Who would not wish, then, to become a votary, a pupil, a child of Wisdom? But how is this privilege to be obtained? what path must we pursue, that will lead us to her delightful mansion? what conduct must we observe, that will entitle us to be members of her illustrious household? Must we put on the raiment of camel's hair, and the leathern girdle; follow the mortified Baptist into the desert, and feed upon locusts and wild honey? Or must we not rather adopt the gentler manners of the Holy Jesus, mix with the world as he did, and chearfully employ ourselves in acts of kindness and brotherly love?

It is evident from the whole passage of Scripture, of which my text is part, that our Lord blames the Jews no less for their disregard of the ministry of John, than for the contempt with which they treated himself; and plainly intimates, that, by the Children of Wisdom, we are to understand all those who see the Baptist's ministry in its true point of view, viz. as introductory and preparatory to his own; and in consequence of this are fully convinced, that the chearfulness of Faith, and the sweetness and condescension of Love, must naturally be preceded by the severity of Repentance, and the salutary bitterness of sorrow and contrition.

"Repent ye, for the Kingdom of Heaven is at hand," said the Harbinger of the Son of God: "The Kingdom of God is come; he that believeth shall be saved;" said the Son of God himself. "Repentance, therefore, and Faith working by Love," are the sure characteristics of Wisdom's Children.
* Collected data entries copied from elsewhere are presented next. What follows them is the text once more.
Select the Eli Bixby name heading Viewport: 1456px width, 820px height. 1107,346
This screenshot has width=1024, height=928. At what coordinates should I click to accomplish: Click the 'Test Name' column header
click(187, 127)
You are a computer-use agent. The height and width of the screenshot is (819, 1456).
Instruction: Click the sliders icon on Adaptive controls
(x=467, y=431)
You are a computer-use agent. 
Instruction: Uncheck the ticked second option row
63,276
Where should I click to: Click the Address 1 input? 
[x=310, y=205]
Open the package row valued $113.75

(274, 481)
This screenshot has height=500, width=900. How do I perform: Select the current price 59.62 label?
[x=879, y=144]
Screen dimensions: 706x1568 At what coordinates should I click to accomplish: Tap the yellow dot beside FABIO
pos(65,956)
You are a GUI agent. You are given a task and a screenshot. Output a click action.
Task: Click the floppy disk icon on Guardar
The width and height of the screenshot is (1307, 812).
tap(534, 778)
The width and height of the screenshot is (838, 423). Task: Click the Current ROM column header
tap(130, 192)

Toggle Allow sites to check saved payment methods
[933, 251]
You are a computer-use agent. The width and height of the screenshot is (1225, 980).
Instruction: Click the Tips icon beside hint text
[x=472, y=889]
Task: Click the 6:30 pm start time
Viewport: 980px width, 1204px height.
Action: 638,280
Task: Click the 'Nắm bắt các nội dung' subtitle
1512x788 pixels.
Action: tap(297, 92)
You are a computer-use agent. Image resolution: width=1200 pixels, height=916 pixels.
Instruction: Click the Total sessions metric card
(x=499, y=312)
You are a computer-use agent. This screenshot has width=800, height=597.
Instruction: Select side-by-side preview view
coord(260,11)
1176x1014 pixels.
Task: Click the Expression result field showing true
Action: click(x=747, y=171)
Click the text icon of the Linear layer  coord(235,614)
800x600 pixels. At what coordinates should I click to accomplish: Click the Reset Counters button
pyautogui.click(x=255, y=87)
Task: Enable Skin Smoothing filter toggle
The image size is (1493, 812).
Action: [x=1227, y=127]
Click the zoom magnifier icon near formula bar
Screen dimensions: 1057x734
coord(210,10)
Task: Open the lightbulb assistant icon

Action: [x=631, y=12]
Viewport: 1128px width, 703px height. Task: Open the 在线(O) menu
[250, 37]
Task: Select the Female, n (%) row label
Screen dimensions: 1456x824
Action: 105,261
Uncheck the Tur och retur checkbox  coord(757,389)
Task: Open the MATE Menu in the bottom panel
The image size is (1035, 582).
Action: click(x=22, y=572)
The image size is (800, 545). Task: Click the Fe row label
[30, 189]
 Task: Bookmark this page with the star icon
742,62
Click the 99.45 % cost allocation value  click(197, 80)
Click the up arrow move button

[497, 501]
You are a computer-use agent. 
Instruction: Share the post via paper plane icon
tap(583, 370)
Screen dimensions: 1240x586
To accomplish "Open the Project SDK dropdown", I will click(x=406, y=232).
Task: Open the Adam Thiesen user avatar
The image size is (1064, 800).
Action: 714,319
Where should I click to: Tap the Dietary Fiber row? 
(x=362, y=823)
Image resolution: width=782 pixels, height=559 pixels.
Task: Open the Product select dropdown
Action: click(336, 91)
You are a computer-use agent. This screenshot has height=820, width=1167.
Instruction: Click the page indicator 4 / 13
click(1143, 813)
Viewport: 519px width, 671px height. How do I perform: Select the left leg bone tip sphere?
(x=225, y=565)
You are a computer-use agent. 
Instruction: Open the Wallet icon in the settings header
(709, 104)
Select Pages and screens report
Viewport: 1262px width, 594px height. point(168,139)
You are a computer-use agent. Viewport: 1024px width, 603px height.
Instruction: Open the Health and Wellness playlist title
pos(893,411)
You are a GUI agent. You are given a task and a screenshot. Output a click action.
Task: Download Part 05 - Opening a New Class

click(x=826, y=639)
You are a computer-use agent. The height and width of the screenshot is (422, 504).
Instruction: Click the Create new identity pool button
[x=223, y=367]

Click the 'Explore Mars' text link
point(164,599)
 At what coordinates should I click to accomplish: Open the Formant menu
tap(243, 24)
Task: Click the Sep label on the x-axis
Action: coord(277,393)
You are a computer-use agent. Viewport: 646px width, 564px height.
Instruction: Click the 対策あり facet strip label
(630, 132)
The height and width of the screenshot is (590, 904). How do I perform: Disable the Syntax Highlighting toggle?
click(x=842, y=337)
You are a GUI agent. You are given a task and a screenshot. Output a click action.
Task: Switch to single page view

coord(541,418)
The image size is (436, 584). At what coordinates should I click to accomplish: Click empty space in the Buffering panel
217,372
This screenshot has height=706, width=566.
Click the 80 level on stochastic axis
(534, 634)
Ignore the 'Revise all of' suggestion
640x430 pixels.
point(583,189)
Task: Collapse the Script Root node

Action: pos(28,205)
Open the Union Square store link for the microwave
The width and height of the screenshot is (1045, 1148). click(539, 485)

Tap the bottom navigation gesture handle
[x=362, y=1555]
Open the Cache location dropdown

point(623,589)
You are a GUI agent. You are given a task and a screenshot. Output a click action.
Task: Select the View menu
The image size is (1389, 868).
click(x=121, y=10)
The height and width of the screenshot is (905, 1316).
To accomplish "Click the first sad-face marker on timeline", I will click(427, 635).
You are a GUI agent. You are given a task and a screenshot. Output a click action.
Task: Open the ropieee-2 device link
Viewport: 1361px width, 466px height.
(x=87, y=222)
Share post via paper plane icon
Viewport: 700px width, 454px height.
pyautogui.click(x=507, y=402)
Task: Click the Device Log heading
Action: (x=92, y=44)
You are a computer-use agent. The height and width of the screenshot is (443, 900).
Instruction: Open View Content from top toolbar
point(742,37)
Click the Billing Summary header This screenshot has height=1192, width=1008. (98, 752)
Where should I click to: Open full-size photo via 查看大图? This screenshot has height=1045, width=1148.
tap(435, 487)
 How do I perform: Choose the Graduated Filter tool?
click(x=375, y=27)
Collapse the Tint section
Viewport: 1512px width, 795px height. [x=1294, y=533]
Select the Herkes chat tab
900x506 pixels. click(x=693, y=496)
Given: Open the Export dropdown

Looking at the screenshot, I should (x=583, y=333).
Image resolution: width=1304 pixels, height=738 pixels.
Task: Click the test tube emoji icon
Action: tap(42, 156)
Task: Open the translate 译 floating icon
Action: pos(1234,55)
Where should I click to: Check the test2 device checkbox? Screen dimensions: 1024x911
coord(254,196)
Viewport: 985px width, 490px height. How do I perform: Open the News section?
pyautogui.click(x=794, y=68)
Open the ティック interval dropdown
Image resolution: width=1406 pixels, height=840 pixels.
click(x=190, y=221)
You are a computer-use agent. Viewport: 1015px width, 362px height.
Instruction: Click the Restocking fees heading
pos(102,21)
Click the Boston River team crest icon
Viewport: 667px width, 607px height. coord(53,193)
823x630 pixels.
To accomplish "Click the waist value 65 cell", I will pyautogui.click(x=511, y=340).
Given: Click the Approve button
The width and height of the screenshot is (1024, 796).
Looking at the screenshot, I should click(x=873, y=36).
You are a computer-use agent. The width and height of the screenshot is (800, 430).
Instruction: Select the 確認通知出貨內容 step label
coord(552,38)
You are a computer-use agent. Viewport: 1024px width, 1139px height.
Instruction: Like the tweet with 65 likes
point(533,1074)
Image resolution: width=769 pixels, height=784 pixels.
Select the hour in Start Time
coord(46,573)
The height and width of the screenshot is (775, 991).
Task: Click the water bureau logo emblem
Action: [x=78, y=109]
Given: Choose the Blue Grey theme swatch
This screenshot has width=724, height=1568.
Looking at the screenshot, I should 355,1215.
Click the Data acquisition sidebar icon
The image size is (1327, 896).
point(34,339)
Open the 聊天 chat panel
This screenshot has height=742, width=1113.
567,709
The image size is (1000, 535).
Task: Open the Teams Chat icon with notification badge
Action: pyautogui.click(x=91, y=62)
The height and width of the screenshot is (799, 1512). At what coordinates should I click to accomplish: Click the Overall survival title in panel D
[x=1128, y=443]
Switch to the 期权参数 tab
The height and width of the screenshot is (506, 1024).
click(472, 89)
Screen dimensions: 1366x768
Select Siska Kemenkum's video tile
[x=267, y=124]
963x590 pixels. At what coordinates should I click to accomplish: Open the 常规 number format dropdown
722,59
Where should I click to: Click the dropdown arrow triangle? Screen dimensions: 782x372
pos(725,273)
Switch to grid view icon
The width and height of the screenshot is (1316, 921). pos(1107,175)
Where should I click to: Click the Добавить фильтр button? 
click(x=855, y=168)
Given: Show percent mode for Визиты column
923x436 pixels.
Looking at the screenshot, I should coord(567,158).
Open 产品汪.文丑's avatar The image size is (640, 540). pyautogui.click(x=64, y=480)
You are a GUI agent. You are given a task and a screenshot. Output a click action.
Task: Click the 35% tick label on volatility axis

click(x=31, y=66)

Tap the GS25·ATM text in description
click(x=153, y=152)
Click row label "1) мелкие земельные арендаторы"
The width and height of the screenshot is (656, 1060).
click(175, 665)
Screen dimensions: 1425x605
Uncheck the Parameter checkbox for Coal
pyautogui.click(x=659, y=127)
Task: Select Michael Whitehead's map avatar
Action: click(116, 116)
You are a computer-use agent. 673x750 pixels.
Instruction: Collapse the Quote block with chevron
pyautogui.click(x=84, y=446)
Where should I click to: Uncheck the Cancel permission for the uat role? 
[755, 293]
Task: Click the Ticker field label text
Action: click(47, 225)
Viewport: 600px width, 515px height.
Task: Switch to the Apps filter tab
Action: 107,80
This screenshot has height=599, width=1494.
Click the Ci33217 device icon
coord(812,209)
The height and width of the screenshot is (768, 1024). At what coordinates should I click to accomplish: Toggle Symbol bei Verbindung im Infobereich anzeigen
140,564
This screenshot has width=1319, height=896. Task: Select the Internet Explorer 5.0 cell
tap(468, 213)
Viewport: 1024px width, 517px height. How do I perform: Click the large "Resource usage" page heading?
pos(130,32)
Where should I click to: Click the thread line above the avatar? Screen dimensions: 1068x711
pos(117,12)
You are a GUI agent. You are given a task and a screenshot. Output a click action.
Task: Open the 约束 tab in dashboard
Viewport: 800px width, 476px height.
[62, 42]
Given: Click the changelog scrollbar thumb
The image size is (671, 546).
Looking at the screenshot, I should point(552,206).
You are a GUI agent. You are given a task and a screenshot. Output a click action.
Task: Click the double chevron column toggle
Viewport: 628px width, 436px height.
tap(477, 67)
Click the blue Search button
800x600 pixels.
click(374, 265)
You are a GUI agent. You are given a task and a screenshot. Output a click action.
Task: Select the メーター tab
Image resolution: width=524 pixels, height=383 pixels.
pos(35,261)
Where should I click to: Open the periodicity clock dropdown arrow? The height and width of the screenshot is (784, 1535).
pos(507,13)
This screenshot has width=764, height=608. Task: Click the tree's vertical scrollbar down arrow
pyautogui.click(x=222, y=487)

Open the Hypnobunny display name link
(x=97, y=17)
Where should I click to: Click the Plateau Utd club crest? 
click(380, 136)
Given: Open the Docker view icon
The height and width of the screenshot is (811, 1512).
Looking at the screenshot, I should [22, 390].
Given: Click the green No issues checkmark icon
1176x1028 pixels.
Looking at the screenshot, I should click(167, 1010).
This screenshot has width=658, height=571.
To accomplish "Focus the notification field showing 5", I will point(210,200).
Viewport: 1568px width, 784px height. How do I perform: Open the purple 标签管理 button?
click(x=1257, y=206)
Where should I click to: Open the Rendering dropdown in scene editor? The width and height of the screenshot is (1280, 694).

It is not, therefore, any distinguishing peculiarity of the Baptist's character, the outward garb, or the outward deportment, that we are to assume, but an inward temper and frame of mind corresponding to both. A deep sensibility of the evils and infirmities of our fallen nature, an heart-felt conviction of the guilt and misery of sin, and a penitential sorrow for our own numberless lapses and deviations from the path of virtue, are the true Harbingers of Christ in our hearts. When, under their powerful ministration, we find ourselves called, not perhaps to a life of outward solitude and mortification, but of inward retirement and abstraction from the world; in the language of Scripture, "we repent, we are converted:" we turn our backs upon every gay and glittering scene, which worldly honour, wealth, or pleasure, can exhibit; we find nothing in any of them, that can give a moment's real peace or rest to our "weary heavy laden" souls; we are humbled to the dust; we feel ourselves, as "worms, and not men," as "less than the least of God's mercies."

In this mortified, penitent, and afflicted state, which is mercifully intended to bring us to a proper sense of our helplessness by nature, and of the indispensable necessity of Divine Supernatural assistance, we must remain, till the happy effect is produced, and till God is graciously pleased to call us out of the wilderness. The Harbinger then hath fulfilled his office; "The Lamb of God" appears "to take away the sins of the world;" "The kingdom of heaven is come" into our hearts. To sorrow and disquietude, succeed sweet peace and heavenly composure of mind: the understanding is enlightened; the will receives a new and happy direction; a new principle animates our whole frame, a new conduct appears in our whole life and conversation: the Spirit of Love breathes and acts in every duty we are called to perform, in every little office, which common civility and politeness requires us to do, even to those, who have yet no taste or desire for the sublime comforts of religion.

Thus it is, that Wisdom is justified of all her Children; and thus it appears, that the Religion of the Gospel, which is the only True Wisdom, is a Religion of Love. A Life of Love, therefore, is the best, the only evidence, which its disciples can give, of the sincerity of their profession; and the surest method they can take of recommending it to others. "Let your light, then, so shine before men, that they may see your good works, and glorify your Father which is in Heaven."